** START Listing **

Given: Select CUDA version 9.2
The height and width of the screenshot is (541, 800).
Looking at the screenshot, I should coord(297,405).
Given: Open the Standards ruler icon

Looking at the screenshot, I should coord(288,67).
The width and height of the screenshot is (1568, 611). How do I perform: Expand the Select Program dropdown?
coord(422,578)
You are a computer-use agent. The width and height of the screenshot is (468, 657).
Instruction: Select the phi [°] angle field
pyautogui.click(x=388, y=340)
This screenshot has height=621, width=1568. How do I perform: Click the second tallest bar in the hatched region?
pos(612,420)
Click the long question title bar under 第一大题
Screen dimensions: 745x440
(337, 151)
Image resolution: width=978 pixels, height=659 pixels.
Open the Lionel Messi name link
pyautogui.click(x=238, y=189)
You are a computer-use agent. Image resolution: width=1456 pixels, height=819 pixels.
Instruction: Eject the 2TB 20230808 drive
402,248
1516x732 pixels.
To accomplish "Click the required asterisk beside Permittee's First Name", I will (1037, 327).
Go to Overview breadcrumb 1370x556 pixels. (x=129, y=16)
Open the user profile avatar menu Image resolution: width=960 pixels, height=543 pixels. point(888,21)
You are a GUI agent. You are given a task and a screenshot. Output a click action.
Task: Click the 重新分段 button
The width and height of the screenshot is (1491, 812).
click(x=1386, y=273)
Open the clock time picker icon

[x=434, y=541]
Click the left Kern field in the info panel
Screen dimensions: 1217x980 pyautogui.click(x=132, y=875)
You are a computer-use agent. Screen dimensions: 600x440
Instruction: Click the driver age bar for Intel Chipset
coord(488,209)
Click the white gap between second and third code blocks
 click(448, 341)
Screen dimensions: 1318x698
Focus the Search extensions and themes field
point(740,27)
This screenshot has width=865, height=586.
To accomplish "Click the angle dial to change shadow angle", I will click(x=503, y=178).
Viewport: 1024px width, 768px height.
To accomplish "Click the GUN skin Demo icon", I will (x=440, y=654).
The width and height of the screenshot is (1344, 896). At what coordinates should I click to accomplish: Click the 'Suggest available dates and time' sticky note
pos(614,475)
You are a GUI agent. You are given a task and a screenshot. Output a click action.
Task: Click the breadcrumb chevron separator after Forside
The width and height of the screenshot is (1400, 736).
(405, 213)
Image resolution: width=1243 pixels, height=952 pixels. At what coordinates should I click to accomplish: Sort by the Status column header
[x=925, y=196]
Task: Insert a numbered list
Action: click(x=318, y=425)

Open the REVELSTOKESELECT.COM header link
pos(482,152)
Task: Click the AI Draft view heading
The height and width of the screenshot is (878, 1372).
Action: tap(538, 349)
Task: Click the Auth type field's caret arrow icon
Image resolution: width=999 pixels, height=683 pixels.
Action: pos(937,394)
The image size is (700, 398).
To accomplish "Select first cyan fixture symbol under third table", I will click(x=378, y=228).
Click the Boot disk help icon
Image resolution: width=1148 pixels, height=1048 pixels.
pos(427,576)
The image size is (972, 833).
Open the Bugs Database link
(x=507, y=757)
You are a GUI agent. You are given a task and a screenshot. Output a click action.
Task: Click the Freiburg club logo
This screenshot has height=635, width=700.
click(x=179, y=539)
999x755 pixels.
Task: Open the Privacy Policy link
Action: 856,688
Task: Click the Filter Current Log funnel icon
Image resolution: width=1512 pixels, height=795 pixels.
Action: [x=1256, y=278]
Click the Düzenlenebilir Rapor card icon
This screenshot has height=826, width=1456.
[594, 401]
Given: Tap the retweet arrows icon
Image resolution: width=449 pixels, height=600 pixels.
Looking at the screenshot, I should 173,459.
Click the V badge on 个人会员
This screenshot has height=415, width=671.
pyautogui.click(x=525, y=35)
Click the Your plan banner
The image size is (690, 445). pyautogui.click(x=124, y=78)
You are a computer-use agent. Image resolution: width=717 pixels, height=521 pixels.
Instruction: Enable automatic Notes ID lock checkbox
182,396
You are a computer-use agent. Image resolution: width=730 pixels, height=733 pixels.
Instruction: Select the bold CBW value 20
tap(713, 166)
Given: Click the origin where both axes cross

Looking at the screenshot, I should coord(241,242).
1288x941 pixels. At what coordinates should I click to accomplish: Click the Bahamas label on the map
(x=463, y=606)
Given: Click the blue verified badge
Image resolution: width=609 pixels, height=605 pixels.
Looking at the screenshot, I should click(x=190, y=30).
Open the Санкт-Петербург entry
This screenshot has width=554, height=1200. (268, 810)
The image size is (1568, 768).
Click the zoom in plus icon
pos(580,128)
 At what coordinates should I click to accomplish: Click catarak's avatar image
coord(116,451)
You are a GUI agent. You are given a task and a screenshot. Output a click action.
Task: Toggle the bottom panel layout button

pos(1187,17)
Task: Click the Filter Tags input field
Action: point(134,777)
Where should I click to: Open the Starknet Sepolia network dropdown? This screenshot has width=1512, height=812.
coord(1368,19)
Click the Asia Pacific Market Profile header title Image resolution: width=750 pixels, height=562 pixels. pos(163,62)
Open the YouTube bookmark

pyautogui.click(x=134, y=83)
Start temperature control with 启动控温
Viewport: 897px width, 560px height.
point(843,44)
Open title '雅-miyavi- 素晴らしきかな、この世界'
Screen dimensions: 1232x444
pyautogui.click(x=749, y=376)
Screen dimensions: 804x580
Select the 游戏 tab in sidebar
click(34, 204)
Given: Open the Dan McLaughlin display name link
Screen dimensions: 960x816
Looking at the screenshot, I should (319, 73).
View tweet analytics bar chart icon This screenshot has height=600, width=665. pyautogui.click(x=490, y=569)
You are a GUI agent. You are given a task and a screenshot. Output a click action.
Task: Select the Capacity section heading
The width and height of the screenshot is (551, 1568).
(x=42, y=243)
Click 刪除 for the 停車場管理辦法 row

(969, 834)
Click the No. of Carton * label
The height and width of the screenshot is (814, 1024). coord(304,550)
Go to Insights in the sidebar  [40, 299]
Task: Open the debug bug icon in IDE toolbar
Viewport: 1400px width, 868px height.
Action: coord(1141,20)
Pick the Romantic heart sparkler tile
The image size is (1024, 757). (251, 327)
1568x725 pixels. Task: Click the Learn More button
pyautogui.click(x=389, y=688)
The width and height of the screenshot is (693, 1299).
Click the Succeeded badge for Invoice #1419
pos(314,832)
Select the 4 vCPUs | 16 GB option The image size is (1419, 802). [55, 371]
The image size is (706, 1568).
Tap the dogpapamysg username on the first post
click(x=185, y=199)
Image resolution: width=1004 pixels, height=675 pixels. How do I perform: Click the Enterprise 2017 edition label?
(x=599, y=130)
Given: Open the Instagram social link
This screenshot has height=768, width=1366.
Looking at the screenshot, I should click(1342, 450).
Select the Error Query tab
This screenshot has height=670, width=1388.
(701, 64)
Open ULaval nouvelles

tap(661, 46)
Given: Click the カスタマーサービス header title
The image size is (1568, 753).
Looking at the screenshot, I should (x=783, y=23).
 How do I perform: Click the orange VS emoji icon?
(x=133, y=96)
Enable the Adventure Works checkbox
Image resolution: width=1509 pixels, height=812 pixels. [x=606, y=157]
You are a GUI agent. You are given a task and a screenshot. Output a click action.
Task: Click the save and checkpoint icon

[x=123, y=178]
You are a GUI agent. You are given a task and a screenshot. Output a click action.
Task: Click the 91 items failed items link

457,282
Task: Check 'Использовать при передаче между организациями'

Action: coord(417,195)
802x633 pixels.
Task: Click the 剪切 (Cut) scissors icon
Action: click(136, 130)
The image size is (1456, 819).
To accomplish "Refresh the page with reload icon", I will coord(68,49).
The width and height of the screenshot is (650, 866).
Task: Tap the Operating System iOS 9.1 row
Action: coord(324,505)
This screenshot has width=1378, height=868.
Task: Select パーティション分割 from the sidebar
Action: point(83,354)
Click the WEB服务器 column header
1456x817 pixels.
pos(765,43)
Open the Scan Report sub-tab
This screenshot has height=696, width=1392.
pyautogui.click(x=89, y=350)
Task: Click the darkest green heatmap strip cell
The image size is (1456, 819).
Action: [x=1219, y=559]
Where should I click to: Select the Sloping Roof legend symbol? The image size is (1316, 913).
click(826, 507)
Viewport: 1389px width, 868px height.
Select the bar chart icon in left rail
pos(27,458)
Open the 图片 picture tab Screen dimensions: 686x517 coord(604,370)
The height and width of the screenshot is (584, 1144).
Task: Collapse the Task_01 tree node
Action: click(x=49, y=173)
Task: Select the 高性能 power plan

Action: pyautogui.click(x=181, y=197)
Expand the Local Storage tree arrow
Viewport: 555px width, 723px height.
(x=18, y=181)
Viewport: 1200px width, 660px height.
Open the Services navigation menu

** END Listing **

**Do this:**
Output everything from the line containing "The image size is (1568, 768)." down to the line containing "Looking at the screenshot, I should (319, 73).", both lines included, exactly as they appear in the data.

**Solved exercise:**
The image size is (1568, 768).
Click the zoom in plus icon
pos(580,128)
 At what coordinates should I click to accomplish: Click catarak's avatar image
coord(116,451)
You are a GUI agent. You are given a task and a screenshot. Output a click action.
Task: Toggle the bottom panel layout button

pos(1187,17)
Task: Click the Filter Tags input field
Action: point(134,777)
Where should I click to: Open the Starknet Sepolia network dropdown? This screenshot has width=1512, height=812.
coord(1368,19)
Click the Asia Pacific Market Profile header title Image resolution: width=750 pixels, height=562 pixels. pos(163,62)
Open the YouTube bookmark

pyautogui.click(x=134, y=83)
Start temperature control with 启动控温
Viewport: 897px width, 560px height.
point(843,44)
Open title '雅-miyavi- 素晴らしきかな、この世界'
Screen dimensions: 1232x444
pyautogui.click(x=749, y=376)
Screen dimensions: 804x580
Select the 游戏 tab in sidebar
click(34, 204)
Given: Open the Dan McLaughlin display name link
Screen dimensions: 960x816
Looking at the screenshot, I should (319, 73).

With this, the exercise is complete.